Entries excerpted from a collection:
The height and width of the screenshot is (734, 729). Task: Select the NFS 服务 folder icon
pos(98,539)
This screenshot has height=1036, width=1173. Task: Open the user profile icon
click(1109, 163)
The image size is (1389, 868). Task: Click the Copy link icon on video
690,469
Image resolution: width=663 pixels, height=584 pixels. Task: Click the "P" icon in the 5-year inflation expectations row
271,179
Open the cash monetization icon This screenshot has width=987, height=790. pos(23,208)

DIRECTION:
Find every line in the entries above that contains the word "icon" and copy each one. Case matters.

WRITTEN ANSWER:
The height and width of the screenshot is (734, 729). Task: Select the NFS 服务 folder icon
This screenshot has height=1036, width=1173. Task: Open the user profile icon
The image size is (1389, 868). Task: Click the Copy link icon on video
Image resolution: width=663 pixels, height=584 pixels. Task: Click the "P" icon in the 5-year inflation expectations row
Open the cash monetization icon This screenshot has width=987, height=790. pos(23,208)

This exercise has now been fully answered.